Incidente de desacato por demoras en cierre del antiguo Puente Pumarejo
El Tribunal Administrativo del Atlántico ha abierto formalmente un incidente de desacato contra el Instituto Nacional de Vías (Invías) y el Ministerio de Transporte debido a las demoras injustificadas en el cierre definitivo del antiguo puente Pumarejo, ubicado en Barranquilla. La magistrada Carmen Lorduy González determinó que la estructura presenta un "gran estado de deterioro" y constituye un "riesgo significativo para la comunidad", por lo que otorgó un plazo perentorio de 48 horas a las entidades para que presenten una respuesta contundente y detallada sobre las acciones implementadas.
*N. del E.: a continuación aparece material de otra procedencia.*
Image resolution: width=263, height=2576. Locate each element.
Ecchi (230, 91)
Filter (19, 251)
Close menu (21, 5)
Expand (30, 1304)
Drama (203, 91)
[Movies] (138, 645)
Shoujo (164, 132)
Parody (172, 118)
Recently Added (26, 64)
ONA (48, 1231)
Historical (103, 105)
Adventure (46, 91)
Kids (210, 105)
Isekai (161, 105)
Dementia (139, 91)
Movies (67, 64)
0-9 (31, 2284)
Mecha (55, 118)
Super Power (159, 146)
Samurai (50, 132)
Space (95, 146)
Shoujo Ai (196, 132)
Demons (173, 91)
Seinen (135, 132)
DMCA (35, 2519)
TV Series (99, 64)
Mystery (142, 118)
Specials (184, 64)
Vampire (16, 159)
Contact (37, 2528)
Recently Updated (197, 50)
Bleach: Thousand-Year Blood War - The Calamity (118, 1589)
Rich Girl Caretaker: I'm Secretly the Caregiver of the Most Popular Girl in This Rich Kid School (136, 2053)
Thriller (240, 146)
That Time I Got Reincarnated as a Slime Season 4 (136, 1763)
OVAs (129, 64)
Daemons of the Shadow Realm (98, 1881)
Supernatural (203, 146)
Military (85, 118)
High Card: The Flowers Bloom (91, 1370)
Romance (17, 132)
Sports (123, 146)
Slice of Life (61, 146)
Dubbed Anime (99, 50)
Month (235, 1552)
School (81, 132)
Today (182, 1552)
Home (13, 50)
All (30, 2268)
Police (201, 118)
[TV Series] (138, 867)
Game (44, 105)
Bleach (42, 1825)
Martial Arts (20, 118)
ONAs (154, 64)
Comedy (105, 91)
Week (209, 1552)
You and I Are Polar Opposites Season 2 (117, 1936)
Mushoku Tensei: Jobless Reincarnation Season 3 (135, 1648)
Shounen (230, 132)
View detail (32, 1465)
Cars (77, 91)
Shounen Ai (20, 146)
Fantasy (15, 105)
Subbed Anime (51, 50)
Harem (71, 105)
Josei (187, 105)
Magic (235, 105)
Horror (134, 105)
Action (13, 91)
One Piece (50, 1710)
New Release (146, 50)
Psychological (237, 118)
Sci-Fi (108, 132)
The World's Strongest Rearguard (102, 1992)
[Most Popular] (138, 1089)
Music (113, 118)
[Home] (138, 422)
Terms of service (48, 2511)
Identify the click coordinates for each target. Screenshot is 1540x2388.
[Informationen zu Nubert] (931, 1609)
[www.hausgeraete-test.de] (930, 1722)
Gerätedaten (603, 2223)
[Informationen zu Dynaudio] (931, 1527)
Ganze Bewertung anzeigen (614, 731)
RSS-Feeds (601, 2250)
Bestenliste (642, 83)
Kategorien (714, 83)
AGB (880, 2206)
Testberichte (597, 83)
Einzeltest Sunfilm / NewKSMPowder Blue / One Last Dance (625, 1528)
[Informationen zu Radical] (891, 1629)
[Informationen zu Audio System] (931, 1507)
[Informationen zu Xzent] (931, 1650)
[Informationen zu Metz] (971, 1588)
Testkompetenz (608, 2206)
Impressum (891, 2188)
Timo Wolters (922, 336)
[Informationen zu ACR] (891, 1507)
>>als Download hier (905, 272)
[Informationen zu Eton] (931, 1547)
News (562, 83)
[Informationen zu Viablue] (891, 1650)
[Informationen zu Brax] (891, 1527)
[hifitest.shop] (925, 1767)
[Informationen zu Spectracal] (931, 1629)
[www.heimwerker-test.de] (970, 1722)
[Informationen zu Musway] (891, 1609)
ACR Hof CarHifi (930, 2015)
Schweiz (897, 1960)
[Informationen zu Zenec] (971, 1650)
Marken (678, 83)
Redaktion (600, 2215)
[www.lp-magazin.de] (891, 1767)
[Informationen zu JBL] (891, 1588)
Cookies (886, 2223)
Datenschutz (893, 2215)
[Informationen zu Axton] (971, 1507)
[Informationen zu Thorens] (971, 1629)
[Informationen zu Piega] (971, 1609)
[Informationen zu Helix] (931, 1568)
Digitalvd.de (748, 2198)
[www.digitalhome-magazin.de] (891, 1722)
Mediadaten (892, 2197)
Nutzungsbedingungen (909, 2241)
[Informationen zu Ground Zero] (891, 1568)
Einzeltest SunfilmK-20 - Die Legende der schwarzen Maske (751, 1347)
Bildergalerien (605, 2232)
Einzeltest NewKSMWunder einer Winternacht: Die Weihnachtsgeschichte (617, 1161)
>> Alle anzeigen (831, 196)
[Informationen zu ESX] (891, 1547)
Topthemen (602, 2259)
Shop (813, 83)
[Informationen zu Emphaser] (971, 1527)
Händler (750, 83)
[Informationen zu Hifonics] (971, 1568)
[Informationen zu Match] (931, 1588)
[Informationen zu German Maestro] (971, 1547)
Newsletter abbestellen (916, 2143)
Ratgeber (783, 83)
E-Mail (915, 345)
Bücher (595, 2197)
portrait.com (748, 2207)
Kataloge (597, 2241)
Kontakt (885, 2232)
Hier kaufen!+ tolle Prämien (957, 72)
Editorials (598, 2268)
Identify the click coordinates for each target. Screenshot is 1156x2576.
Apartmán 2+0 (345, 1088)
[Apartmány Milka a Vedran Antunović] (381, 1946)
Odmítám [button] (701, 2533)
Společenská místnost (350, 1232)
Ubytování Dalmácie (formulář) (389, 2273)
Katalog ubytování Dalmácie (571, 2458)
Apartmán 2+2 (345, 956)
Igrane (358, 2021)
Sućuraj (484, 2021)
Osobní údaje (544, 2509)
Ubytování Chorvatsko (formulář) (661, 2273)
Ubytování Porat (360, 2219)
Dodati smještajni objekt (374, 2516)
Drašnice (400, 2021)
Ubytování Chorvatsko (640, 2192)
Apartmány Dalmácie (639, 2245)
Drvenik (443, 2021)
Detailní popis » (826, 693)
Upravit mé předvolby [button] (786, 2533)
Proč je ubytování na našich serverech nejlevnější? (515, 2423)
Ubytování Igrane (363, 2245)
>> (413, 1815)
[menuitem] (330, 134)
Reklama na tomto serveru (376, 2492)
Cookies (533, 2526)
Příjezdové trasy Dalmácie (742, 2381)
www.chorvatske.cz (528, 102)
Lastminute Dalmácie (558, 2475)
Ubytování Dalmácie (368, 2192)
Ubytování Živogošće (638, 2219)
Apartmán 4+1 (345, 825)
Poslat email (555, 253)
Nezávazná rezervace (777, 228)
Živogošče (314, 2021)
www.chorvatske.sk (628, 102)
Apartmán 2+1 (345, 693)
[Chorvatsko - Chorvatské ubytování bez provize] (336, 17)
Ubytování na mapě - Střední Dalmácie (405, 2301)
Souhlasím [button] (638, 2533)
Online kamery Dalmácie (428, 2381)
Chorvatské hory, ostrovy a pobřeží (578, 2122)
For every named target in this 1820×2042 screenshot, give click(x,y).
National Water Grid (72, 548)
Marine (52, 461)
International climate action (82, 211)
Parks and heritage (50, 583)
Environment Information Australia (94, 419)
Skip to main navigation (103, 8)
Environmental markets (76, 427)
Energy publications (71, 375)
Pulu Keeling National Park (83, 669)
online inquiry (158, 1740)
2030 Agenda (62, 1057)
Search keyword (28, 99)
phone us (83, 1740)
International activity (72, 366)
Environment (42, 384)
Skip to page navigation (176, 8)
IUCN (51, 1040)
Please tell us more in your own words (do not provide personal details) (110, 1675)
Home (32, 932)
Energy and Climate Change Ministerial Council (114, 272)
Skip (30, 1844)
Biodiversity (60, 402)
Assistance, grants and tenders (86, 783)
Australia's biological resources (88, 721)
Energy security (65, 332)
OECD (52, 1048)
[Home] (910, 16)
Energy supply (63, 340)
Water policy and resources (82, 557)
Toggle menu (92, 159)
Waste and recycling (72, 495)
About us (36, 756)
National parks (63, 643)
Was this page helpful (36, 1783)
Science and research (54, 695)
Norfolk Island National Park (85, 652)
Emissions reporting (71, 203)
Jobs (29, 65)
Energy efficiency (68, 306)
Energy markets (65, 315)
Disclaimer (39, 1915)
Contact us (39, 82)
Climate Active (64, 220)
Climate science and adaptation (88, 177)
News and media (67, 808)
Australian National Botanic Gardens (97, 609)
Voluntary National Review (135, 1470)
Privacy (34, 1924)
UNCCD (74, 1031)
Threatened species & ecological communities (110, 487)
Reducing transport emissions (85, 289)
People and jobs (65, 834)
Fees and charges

Orden judicial incumplida desde octubre
Esta medida judicial fue motivada por una solicitud urgente de la Personería de Barranquilla, que alertó sobre el incumplimiento de una orden judicial emitida en octubre del año pasado. Dicha orden exigía el cerramiento físico completo del puente, acompañado de señalización adecuada que impidiera tanto el paso vehicular como peatonal en esta zona crítica. Pese a las promesas y anuncios, las autoridades no han logrado ejecutar el cierre de manera efectiva, generando preocupación entre las autoridades locales y la ciudadanía.
Respuesta de las entidades y dificultades reportadas
En su defensa, tanto el Invías como el Ministerio de Transporte argumentaron ante el Tribunal que han realizado acciones correspondientes para avanzar en el proceso. El Invías destacó específicamente que se han enfrentado a dificultades significativas con las comunidades aledañas, situaciones que incluso han requerido la intervención de la Policía Nacional para mantener el orden y la seguridad en el área. Sin embargo, el Tribunal consideró que estas medidas no han sido suficientes para garantizar el cierre completo y seguro de la infraestructura.
Responsables directos y consecuencias legales
El incidente de desacato recae directamente sobre tres funcionarios clave:
- Carlos Andrés Mendoza, subdirector de Gestión Integral de Carreteras del Invías
- Fabián Ernesto Arango, director territorial de Magdalena del Invías
- Arnulfo Arias Sánez, director territorial del Atlántico del Invías
Estos funcionarios deberán responder por las demoras y presentar un plan concreto para solucionar la situación, bajo amenaza de sanciones legales por desacato a la autoridad judicial.
Impacto en la navegabilidad y riesgos continuos
La permanencia del antiguo puente Pumarejo, inaugurado en 1974 como un importante enlace entre los departamentos del Atlántico y Magdalena, continúa representando un obstáculo crítico para la navegabilidad del río Magdalena. Además del evidente riesgo estructural, esta situación amenaza con convertir el nuevo puente Pumarejo (inaugurado en 2019) en un "elefante blanco" para la ciudad, afectando gravemente la movilidad fluvial y terrestre en la región.
Desafíos ambientales y plan de desmonte
El proceso de desmonte ha enfrentado varios retos complejos, principalmente de carácter ambiental, que han ralentizado las acciones. Desde el Ministerio de Transporte se ha anunciado una inversión de 146 mil millones de pesos, que incluye el uso de vigencias futuras, para ejecutar la deconstrucción controlada de la estructura. Este proceso, según estimaciones oficiales, podría tardar al menos cinco años en completarse, lo que subraya la urgencia de iniciar las acciones inmediatas ordenadas por el Tribunal.
La combinación de riesgos estructurales, obstáculos a la navegación y el incumplimiento de órdenes judiciales ha creado una situación crítica que requiere atención inmediata por parte de las autoridades nacionales y locales, con el fin de proteger a la comunidad y garantizar la funcionalidad de la infraestructura fluvial en el Caribe colombiano.